Posted by Graveheart, 04.08.2008 - 19:03
I included the question mark in the title because I also think something like that sounds too bizarre to exist. But I started to have faith in it when I was listening to Fireflower by Tiamat the other day and realised how happy it is. (It's on their 2002 album Judas Christ in case you have trouble looking for it) It's probably got something to do with the song melody because the pace is pretty dreamy, the riffs are quite low, slow and droning. Still, Fireflower is one of the most uplifting songs I've heard in a long while. I'd like to know if it's not just in my head, if anyone else has heard the song and agrees with me that it's doomy but not gloomy.

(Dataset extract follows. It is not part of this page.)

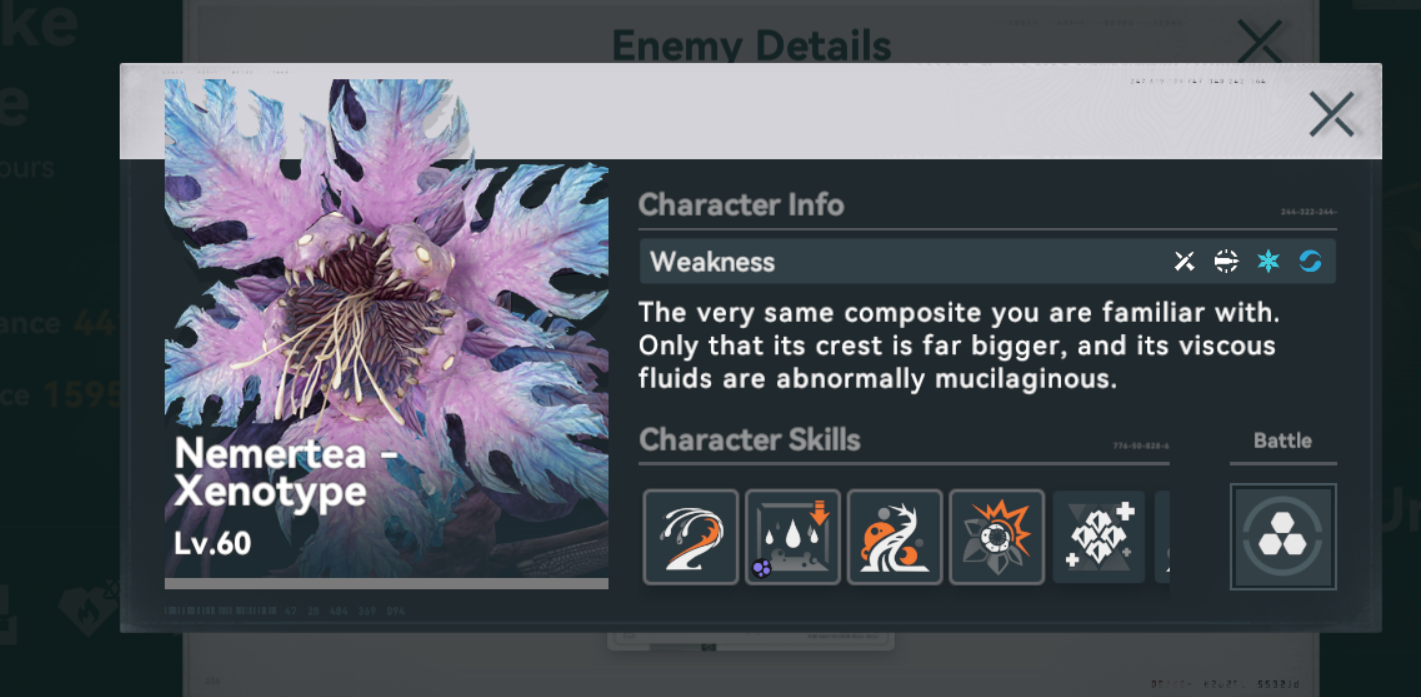View the orange tendril and spores skill
Viewport: 1421px width, 697px height.
(x=895, y=537)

And more importantly, I'm asking if there are bands that are known for doing this, if their whole material fits with the description I gave for Fireflower. Because Tiamat aren't primarily a doom metal band (actually not in the least) and none of their other songs combine the happy melody (like in the song Heaven of High) with the moody vibe (like in the song Amanes). Or if you also have a single similar song in your mind, by any band, I'd be interested to hear about it. No matter if you think it's probably supposed to be sad but you still find it happy nonetheless.
21.10.2009 - 02:30
Graveheart
But is some of it more uplifting than others? Uplifting enough to dare call it "objectively" so?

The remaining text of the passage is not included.